Since I was diagnosed and treated for Invasive Melanoma 2 1/2 years ago, I have learned so much about this disease. I am grateful everyday that my cancer was caught at an early stage, but I do recognize the fact that there is a chance that it could come back or that I could develop more Melanomas. I am never out of the woods nor will I ever be able to say “I am cancer free”. Once you have Melanoma, you will ALWAYS have it for the rest of your life. Which is why for us Melanoma patients, it is so important to live a more balanced life. Our immune system plays such a HUGE role in fighting the cancer.
Each time I have to wait on a mole biopsy, it seems like an eternity before I get the results back. I just want to get the results so I can put it behind me and try to enjoy the summer before my next mole mapping which is at the end of August.
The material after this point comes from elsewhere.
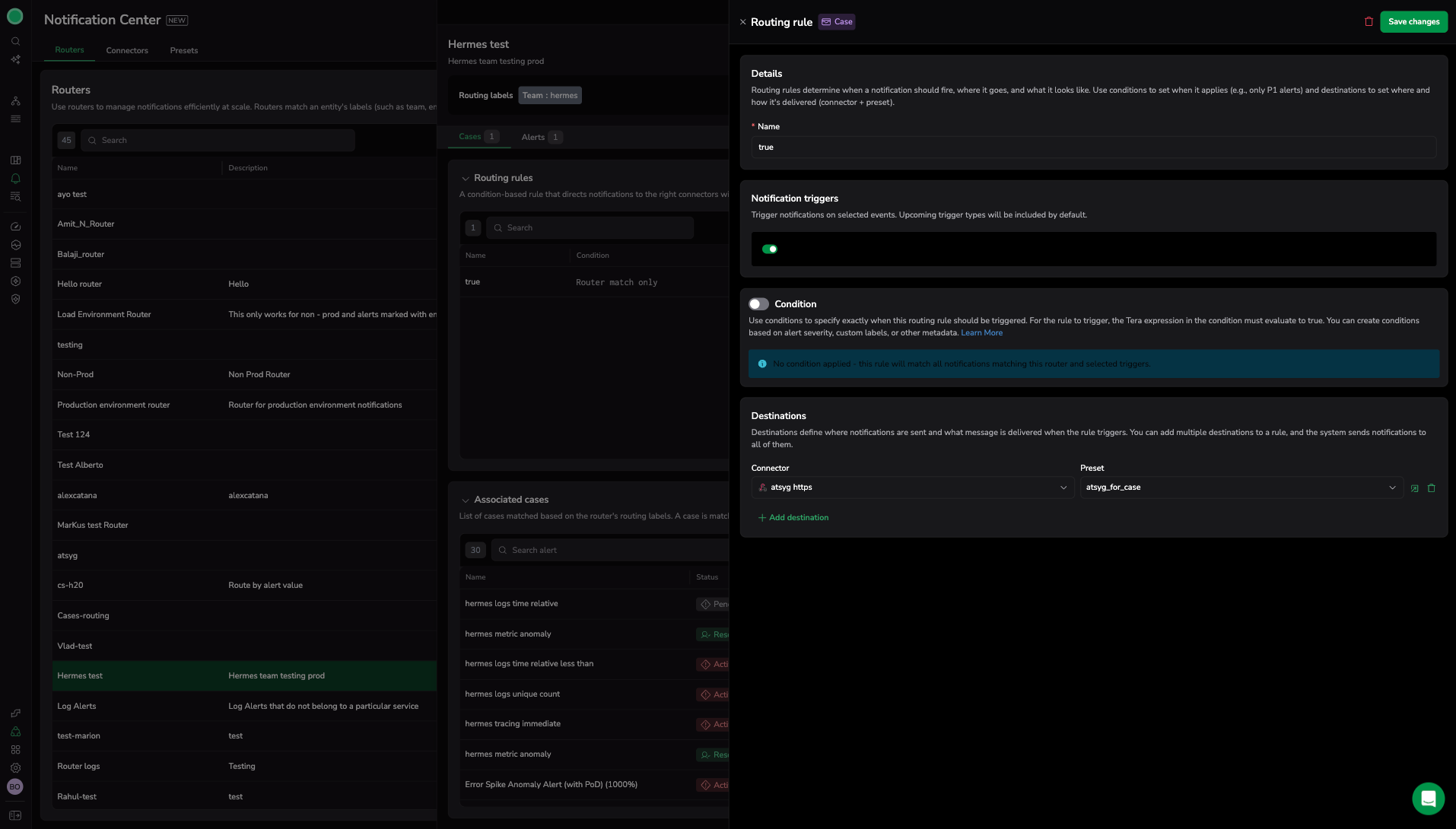Open the search icon in left sidebar

coord(15,41)
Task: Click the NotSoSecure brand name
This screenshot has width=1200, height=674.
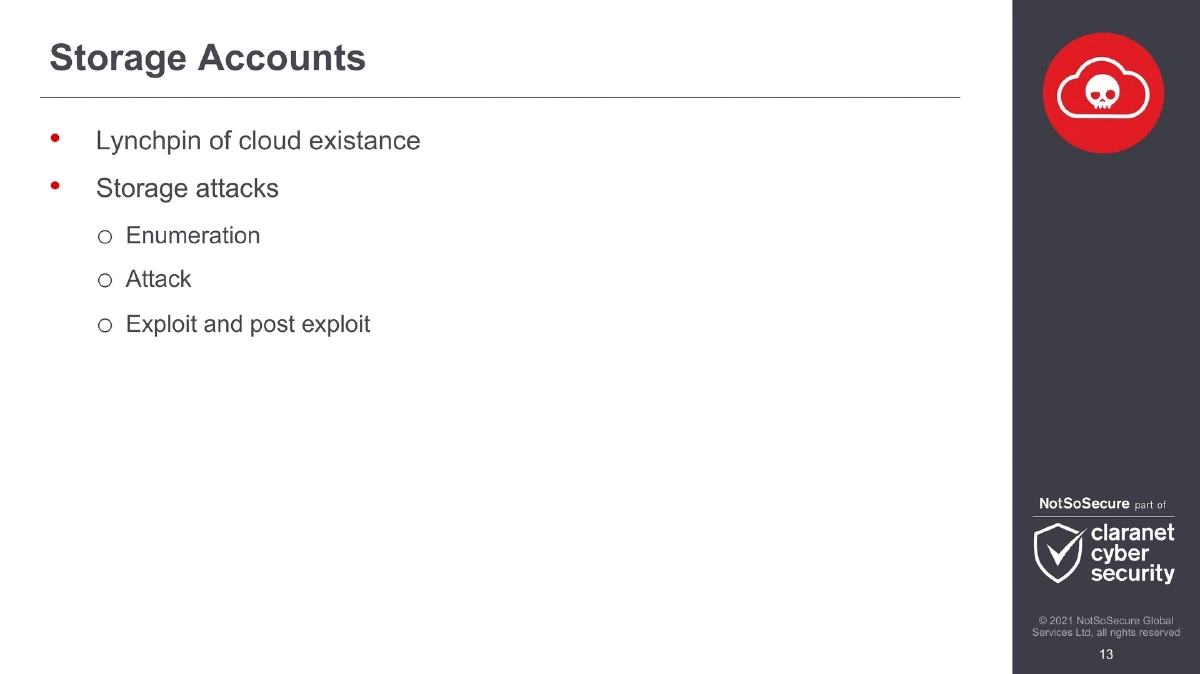Action: (x=1084, y=504)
In the meantime, I will be having my oral cancer screening next week Wednesday to check out that spot on the back of my throat. Since I don’t smoke, do drugs, abuse alcohol, or have any STD’s, I feel pretty confident that I have nothing to worry about. But (there is always a but) with my Melanoma history and the fact that I’m in the special high risk category, there is a risk of Mucosal Melanoma.
With my dad having had Mucosal Melanoma of the colon, my risk is automatically raised.
I would never wish cancer on anyone, not even my worst enemy.
My dentist is sending me to an Oral Surgeon. The spot on the back of my throat is better but there is still something there. So to be on the safe side, she wants me to be seen by a specialist. Considering my history with cancer, it’s best to error on caution.
To add more fun to my week, my skin cancer doc was able to fit me in for this Friday afternoon to remove the changing mole. It will be my 29th mole removed to date.
I’m doing my best to be positive, think postive, and not say “FUCK IT, I give up”.
I don’t want to do this anymore, I don’t want to see any more doctors, and I don’t want any more scoop scars from where a damn mole was removed. I just want this to all stop!!
Good news, my genetic test for the mutated P16 gene came back. No mutation…WooHoo!! At least I have some peace knowing that my babies don ‘t have to worry about being in a high risk group for pancreatic cancer. They do however, have to worry about Melanoma. Since I have had 2 primary Melanoma’s, they are automatically put in a high risk group. Hopefully, with early monitoring they will never have to deal with the ugly monster of Melanoma.